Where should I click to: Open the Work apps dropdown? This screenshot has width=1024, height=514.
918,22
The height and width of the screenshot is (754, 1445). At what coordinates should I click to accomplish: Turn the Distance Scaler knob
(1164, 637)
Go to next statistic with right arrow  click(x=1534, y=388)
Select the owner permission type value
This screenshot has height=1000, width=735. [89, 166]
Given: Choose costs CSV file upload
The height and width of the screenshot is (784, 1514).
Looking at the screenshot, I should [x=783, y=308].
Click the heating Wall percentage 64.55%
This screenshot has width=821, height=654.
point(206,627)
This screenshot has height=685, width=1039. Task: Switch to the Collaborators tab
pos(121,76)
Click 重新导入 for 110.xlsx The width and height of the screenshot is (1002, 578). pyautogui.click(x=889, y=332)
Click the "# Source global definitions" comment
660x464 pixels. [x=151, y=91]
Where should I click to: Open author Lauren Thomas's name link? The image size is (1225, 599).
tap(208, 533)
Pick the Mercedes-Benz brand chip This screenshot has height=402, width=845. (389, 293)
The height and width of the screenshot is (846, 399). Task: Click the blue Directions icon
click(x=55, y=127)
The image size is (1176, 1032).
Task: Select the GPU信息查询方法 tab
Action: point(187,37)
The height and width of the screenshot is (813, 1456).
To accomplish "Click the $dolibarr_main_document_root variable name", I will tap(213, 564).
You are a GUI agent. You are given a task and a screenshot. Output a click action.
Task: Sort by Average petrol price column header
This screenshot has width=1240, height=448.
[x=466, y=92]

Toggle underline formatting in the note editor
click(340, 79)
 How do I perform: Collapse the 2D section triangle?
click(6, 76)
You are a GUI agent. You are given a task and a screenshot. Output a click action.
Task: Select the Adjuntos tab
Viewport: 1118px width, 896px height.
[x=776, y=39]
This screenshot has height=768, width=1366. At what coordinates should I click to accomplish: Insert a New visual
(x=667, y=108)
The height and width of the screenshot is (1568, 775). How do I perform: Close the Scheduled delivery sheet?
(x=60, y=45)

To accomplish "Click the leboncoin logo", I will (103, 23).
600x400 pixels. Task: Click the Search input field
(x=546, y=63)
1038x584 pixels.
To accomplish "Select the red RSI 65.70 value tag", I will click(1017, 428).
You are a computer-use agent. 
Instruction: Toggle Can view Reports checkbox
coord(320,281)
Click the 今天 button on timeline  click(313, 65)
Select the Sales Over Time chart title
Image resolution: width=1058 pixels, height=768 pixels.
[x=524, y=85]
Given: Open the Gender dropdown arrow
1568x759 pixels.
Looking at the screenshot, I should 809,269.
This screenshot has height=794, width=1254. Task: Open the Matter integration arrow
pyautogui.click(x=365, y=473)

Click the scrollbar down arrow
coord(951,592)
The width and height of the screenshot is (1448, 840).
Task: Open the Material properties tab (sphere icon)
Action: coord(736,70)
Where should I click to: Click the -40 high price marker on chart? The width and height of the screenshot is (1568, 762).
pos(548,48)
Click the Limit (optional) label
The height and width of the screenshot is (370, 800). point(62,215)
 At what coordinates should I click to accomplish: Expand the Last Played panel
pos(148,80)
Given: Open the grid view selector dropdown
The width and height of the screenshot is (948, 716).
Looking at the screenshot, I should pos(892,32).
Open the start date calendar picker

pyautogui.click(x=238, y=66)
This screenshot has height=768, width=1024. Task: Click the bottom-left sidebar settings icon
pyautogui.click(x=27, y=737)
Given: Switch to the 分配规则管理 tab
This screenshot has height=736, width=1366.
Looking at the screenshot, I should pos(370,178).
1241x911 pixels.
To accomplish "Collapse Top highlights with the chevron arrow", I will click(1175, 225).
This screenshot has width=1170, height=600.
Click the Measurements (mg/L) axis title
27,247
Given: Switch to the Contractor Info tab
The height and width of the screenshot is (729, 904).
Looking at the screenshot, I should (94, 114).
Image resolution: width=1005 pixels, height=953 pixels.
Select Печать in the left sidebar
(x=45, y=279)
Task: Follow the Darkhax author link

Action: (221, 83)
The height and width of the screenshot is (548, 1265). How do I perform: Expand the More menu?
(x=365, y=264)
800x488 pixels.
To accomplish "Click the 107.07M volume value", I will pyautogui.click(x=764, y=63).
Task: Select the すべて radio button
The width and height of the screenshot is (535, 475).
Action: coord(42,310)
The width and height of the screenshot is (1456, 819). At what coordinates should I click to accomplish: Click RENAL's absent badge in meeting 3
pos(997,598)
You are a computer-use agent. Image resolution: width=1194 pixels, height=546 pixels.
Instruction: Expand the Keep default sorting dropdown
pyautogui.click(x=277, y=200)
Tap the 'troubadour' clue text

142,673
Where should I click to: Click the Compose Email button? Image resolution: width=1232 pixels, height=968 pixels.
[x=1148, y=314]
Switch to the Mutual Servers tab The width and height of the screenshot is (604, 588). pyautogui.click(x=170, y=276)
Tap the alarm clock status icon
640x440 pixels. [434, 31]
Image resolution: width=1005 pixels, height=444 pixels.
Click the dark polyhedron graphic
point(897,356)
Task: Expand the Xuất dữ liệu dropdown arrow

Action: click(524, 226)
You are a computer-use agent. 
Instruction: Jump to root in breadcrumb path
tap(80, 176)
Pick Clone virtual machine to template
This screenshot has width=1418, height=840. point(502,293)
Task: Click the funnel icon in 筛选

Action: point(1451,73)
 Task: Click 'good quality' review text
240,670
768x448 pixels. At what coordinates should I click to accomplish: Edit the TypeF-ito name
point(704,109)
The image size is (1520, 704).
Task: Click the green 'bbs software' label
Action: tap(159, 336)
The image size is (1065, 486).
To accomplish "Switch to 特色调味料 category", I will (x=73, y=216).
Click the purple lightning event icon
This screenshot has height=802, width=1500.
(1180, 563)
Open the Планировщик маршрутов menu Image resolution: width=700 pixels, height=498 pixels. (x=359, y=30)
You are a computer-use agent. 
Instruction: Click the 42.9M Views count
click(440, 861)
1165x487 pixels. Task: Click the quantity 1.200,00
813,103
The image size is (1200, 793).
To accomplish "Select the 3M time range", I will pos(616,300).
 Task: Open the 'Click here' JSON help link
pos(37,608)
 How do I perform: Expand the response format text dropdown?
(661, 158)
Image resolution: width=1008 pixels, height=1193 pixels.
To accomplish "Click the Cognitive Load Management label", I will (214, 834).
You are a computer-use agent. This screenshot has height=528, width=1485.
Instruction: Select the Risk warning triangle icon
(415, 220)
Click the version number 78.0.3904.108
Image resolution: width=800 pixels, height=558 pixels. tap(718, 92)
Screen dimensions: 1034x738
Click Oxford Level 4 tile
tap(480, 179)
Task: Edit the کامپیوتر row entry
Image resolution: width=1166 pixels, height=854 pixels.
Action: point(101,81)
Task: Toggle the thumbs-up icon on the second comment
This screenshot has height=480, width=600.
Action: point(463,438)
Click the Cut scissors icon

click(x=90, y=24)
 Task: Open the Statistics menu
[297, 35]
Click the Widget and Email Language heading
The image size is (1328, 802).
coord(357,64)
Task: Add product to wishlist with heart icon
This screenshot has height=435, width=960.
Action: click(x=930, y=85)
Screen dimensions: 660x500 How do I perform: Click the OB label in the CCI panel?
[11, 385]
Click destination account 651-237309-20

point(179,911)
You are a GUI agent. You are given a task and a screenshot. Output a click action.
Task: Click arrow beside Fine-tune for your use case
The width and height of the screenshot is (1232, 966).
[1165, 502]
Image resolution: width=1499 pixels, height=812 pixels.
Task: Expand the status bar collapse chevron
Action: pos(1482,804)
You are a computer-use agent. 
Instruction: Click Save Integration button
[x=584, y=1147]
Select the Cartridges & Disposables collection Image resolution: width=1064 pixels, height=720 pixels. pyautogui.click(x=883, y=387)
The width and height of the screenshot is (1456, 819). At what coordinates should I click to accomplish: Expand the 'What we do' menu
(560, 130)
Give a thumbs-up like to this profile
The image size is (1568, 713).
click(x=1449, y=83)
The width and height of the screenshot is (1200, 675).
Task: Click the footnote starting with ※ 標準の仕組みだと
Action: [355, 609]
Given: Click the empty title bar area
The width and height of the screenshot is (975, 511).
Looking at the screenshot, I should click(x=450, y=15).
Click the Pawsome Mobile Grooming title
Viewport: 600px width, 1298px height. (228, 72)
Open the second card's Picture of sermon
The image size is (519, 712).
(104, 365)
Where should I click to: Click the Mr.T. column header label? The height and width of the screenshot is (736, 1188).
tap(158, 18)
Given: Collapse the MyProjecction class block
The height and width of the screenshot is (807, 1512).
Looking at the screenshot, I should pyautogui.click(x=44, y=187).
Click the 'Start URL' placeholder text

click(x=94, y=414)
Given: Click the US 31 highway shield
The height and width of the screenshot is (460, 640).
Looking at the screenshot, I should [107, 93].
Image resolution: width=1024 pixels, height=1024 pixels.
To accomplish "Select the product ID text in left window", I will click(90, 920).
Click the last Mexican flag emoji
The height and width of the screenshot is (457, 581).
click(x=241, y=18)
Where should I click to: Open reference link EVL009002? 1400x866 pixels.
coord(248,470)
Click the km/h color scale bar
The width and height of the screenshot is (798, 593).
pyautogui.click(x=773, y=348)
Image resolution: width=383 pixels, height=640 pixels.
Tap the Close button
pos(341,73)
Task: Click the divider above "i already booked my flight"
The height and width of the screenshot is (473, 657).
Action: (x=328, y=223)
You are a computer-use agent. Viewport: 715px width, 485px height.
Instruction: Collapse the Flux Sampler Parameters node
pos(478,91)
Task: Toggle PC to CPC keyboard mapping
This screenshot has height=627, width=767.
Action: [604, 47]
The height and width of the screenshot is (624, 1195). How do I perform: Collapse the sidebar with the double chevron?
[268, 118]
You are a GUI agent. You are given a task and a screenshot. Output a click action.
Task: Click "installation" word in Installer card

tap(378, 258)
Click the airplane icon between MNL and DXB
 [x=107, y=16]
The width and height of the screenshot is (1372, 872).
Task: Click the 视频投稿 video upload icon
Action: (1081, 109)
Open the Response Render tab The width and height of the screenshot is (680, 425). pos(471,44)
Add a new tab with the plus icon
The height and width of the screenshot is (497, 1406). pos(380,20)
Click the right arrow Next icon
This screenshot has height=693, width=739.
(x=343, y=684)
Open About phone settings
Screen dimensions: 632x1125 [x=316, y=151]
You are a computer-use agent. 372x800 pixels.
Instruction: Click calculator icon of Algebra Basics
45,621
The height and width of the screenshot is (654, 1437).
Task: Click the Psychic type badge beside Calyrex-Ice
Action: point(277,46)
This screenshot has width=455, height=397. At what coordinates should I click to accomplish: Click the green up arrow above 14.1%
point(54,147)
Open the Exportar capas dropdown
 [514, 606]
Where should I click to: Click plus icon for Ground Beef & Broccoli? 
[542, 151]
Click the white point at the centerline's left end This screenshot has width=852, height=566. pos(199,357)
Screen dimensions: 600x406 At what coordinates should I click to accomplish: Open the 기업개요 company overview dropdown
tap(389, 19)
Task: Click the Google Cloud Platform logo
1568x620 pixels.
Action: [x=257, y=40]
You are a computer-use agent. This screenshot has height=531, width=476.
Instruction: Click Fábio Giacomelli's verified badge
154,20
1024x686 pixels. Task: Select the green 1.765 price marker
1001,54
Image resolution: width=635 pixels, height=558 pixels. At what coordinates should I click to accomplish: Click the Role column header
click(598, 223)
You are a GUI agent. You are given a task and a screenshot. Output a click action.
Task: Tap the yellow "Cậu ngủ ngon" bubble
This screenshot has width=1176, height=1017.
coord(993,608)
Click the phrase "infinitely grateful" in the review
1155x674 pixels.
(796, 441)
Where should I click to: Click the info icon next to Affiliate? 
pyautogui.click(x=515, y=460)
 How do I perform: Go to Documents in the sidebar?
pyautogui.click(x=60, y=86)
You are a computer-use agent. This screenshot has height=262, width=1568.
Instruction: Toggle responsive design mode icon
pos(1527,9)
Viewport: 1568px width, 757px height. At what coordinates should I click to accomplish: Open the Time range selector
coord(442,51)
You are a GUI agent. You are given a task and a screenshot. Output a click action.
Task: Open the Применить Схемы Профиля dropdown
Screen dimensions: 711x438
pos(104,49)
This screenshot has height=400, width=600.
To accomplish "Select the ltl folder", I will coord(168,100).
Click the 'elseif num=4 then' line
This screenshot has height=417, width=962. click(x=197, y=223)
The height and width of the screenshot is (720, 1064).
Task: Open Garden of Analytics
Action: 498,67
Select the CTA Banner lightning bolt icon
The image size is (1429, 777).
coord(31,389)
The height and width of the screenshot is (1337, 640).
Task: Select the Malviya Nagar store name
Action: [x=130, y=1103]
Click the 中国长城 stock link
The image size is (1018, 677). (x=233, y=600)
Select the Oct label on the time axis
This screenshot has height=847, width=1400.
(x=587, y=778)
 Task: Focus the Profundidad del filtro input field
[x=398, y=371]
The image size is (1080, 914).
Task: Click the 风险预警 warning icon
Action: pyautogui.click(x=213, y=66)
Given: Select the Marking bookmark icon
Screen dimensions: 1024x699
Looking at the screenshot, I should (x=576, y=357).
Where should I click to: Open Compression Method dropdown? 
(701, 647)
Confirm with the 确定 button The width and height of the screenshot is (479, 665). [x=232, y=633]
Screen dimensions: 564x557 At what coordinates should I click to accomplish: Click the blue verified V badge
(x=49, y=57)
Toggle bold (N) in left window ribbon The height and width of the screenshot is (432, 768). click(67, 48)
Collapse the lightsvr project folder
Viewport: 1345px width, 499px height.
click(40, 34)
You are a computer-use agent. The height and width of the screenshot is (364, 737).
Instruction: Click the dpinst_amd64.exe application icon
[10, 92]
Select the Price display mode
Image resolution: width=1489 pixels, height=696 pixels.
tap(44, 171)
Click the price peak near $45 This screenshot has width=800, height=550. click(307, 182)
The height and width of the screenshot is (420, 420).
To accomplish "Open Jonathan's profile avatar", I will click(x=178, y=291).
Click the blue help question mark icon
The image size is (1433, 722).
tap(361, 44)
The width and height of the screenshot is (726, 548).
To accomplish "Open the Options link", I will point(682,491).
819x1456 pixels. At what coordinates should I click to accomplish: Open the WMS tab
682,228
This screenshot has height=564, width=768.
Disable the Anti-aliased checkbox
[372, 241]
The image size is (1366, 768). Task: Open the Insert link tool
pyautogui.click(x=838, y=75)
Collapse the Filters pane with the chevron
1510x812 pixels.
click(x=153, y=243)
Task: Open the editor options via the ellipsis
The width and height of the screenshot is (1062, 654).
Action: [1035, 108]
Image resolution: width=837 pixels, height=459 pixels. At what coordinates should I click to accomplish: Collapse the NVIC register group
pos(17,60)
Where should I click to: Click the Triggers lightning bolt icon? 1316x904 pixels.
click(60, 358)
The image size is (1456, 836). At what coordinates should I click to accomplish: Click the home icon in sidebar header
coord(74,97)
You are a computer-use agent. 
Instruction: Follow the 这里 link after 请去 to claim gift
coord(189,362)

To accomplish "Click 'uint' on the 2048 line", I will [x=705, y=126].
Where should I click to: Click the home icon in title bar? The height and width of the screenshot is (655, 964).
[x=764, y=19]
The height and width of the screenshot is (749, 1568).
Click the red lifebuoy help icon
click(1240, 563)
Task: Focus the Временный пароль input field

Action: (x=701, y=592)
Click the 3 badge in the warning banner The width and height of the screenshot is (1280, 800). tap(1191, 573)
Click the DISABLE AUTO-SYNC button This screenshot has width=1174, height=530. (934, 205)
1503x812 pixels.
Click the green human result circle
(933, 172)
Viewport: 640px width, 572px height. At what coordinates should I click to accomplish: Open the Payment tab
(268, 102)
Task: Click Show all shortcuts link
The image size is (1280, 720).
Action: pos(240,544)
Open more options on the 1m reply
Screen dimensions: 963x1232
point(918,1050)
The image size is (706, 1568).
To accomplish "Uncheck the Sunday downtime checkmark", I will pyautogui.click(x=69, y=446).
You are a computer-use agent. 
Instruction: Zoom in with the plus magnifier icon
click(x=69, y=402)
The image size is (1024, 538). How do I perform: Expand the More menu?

-- -- --

• **PROBLEM TO WORK ON**: Give back exactly the lines above, from the line containing "has height=528, width=1485." through the line containing "Task: Toggle the", with both end lines and nothing more.

• **TASK RESULT**:
You are a computer-use agent. This screenshot has height=528, width=1485.
Instruction: Select the Risk warning triangle icon
(415, 220)
Click the version number 78.0.3904.108
Image resolution: width=800 pixels, height=558 pixels. tap(718, 92)
Screen dimensions: 1034x738
Click Oxford Level 4 tile
tap(480, 179)
Task: Edit the کامپیوتر row entry
Image resolution: width=1166 pixels, height=854 pixels.
Action: point(101,81)
Task: Toggle the thumbs-up icon on the second comment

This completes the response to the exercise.